Statutory Limits on Care

Modern restrictions have helped protect those who were often subjected to dehumanizing conditions in state-run mental hospitals. Over time, however, limited availability of access to inpatient care has prompted revisiting these longtime restrictions.

  • Congress should require MACPAC to assess the recent expansions of Institutions for Mental Diseases (IMD) access through Medicaid and recommend to Congress additional changes that expand access to both residential and community-based services and promote integration, and quality of mental health and substance use disorder services.
  • The federal government should eliminate Medicare’s 190-day lifetime limit on inpatient psychiatric hospital care.7

Recovery Services

Over the past several decades, communities responded to the lack of effective mental health care by building a range of innovative supports and services to better promote recovery – many of which were created by individuals in recovery. While some Medicaid plans reimburse for these services, Medicare and few commercial insurers do not. As a result, only a small proportion of people get access to recovery services as part of their care.
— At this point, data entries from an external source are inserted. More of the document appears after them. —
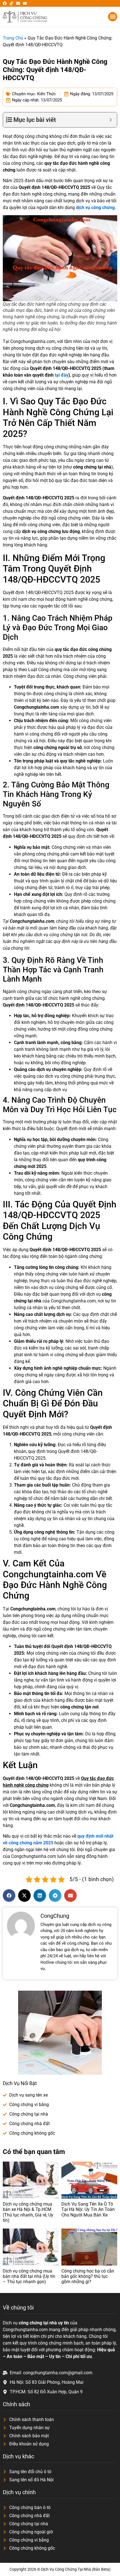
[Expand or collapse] (110, 119)
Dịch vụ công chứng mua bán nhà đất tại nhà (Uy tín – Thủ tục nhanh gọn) (29, 2276)
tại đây (61, 375)
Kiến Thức (46, 93)
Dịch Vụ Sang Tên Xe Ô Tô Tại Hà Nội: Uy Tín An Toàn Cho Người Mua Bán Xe (88, 2209)
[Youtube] (25, 3)
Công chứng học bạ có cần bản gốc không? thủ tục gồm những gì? (87, 2276)
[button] (112, 16)
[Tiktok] (11, 3)
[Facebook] (5, 3)
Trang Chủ (13, 38)
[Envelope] (18, 3)
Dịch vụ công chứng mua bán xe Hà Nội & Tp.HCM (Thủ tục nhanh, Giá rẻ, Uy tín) (28, 2212)
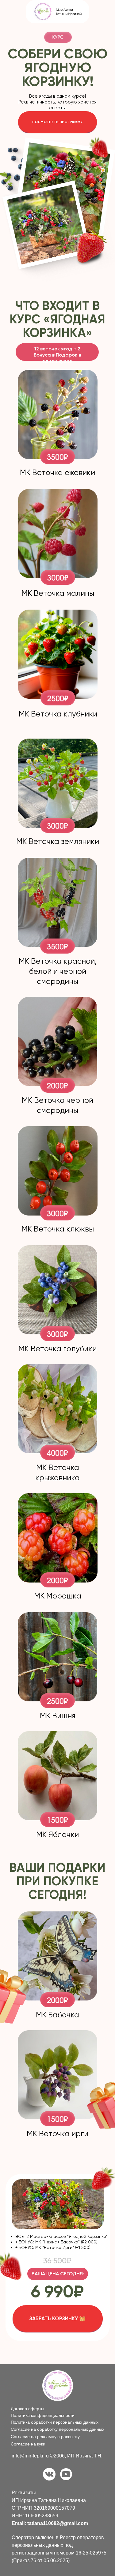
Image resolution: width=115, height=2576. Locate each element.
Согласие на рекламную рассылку (45, 2436)
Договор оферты (27, 2408)
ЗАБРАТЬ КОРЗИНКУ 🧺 (57, 2318)
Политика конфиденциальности (43, 2415)
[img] (49, 2474)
  • The federal government should revise current Medicare fee-for-service payment policies to incorporate recovery services where appropriate.
  • The federal government should task CMS to initiate multi-payer collaboratives, which engage both public and private insurers, to develop efficient reimbursement policies to spur the uptake of recovery services in communities.

Preventive Care

Federal law increasingly supports effective preventive care in mental health, but these policies haven’t translated well for young children. Although the American Academy of Pediatrics recommends screening for depression in young children and developing psychosocial needs, coverage for interventions for these needs is inconsistent and unclear – often failing to ensure that children get access to care.
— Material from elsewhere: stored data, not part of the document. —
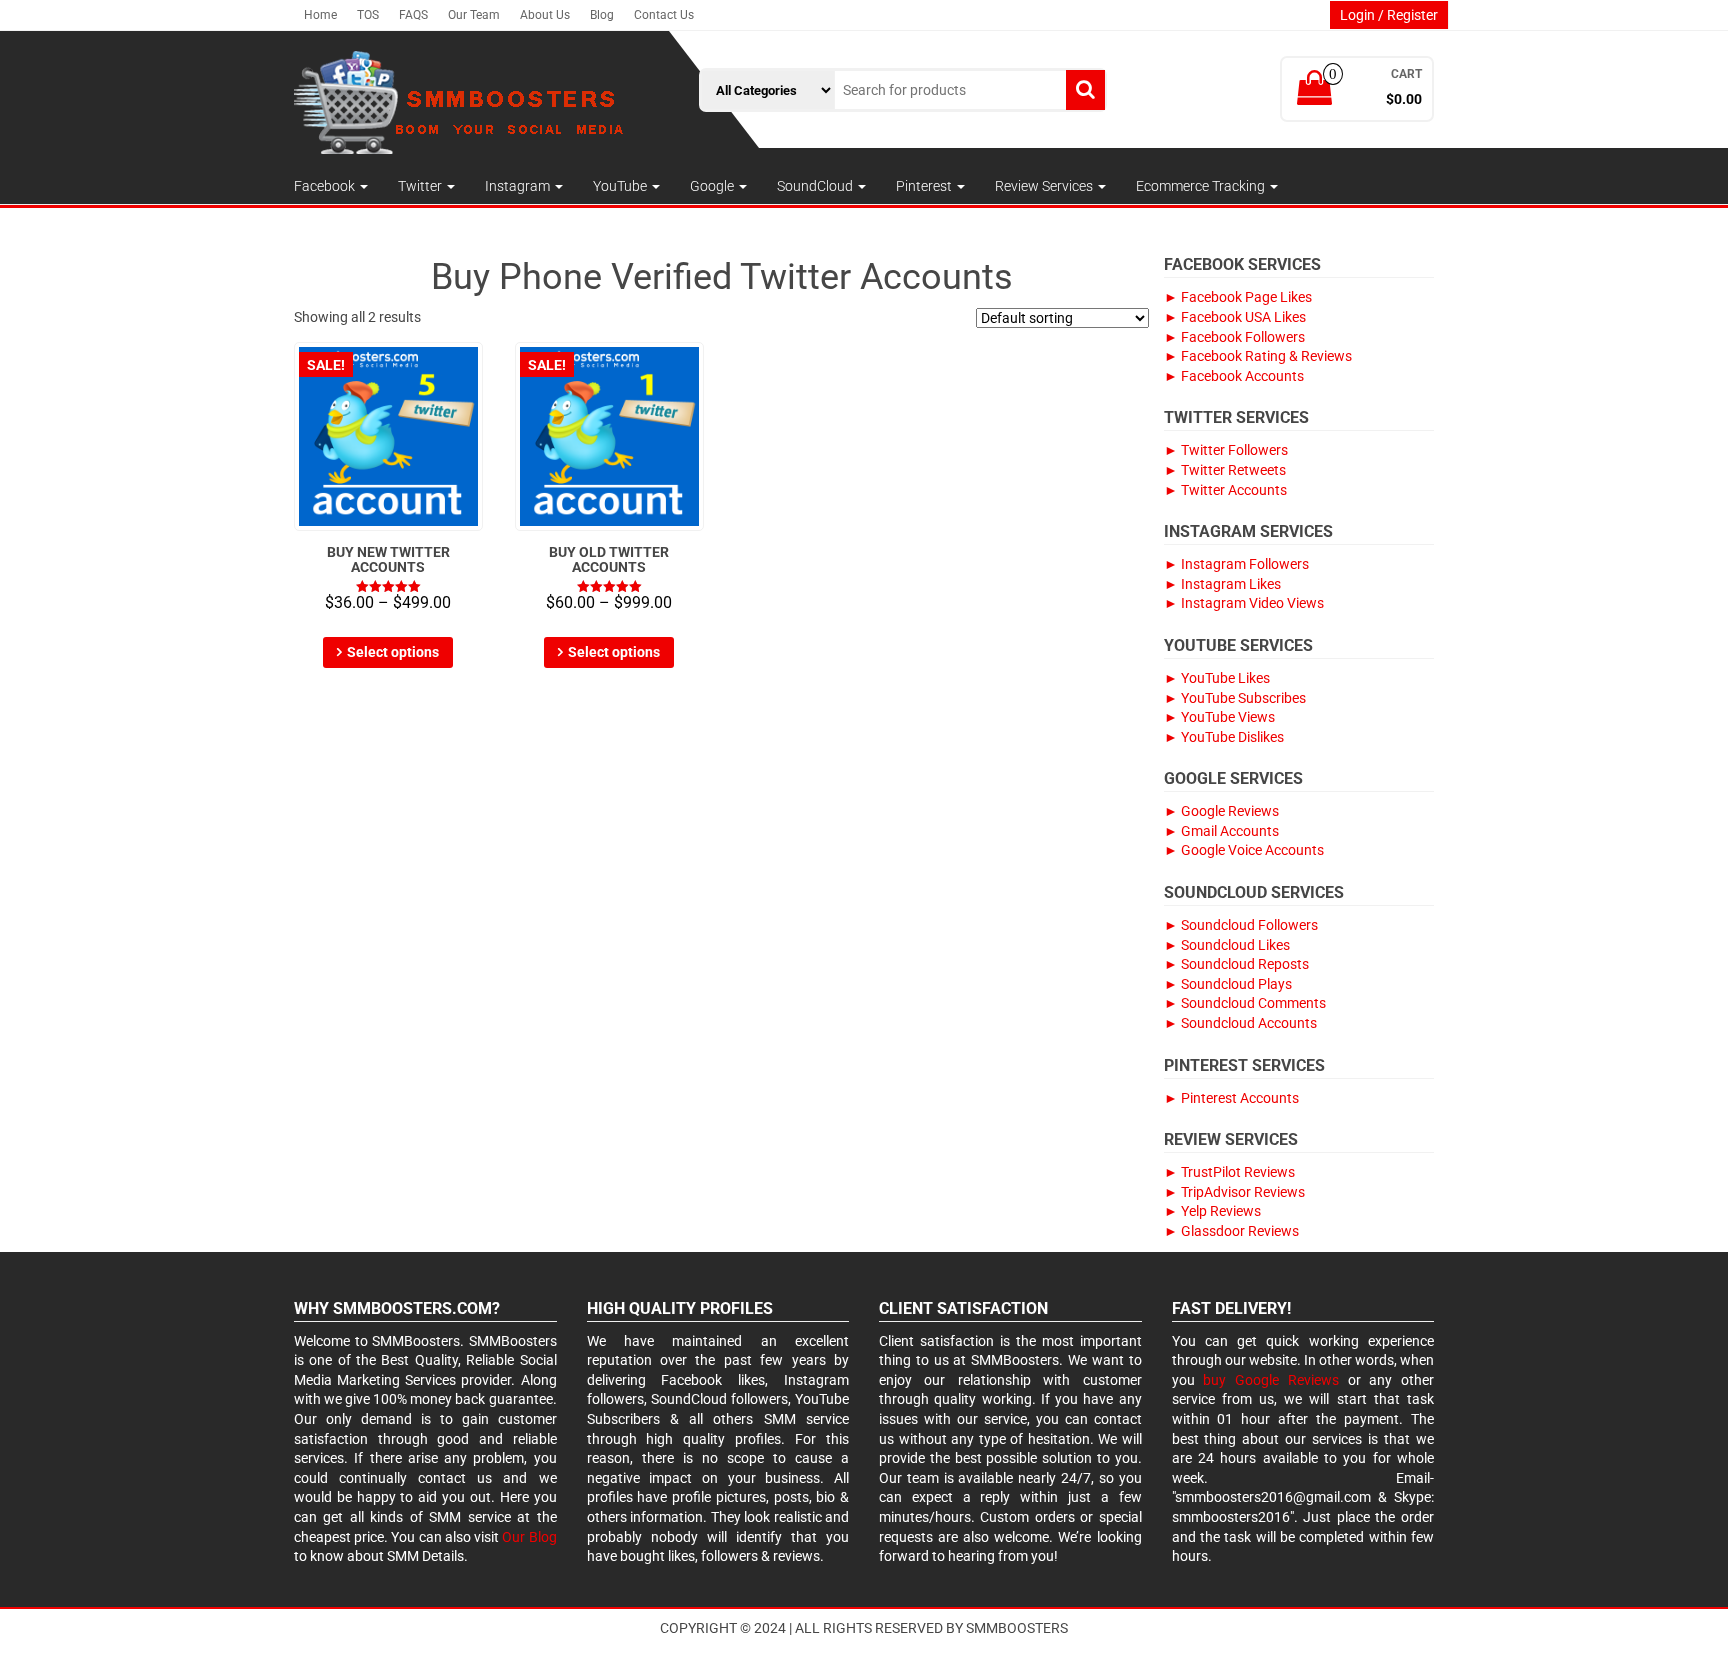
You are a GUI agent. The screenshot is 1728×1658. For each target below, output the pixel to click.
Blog (602, 15)
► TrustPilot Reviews (1229, 1172)
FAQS (413, 15)
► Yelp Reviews (1212, 1211)
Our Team (474, 15)
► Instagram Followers (1236, 564)
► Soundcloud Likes (1227, 945)
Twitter (421, 186)
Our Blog (529, 1537)
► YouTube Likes (1217, 678)
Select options (393, 652)
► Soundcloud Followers (1241, 925)
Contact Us (664, 15)
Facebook (326, 186)
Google (713, 186)
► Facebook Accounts (1234, 376)
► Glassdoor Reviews (1231, 1231)
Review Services (1045, 186)
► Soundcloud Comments (1245, 1003)
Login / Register (1389, 15)
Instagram (519, 186)
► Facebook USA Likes (1235, 317)
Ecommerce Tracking (1202, 186)
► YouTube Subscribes (1235, 698)
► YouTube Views (1219, 717)
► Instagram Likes (1222, 584)
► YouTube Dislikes (1224, 737)
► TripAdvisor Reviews (1234, 1192)
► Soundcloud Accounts (1240, 1023)
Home (320, 15)
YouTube (621, 186)
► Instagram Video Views (1244, 603)
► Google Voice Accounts (1244, 850)
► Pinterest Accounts (1231, 1098)
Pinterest (925, 186)
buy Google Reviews (1271, 1380)
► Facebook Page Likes (1238, 297)
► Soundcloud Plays (1228, 984)
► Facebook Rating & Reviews (1258, 356)
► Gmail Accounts (1221, 831)
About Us (545, 15)
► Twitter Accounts (1225, 490)
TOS (368, 15)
  • Federal preventive care regulations should support coverage of services that promote healthy mental development and prevent the later onset of mental health conditions, rather than solely focusing on screening for early indications of a developing condition. In doing so, the regulations should include services provided to parents and primary caregivers of children, with or without the child present – appreciating the evidence for supporting parents in promoting mental health.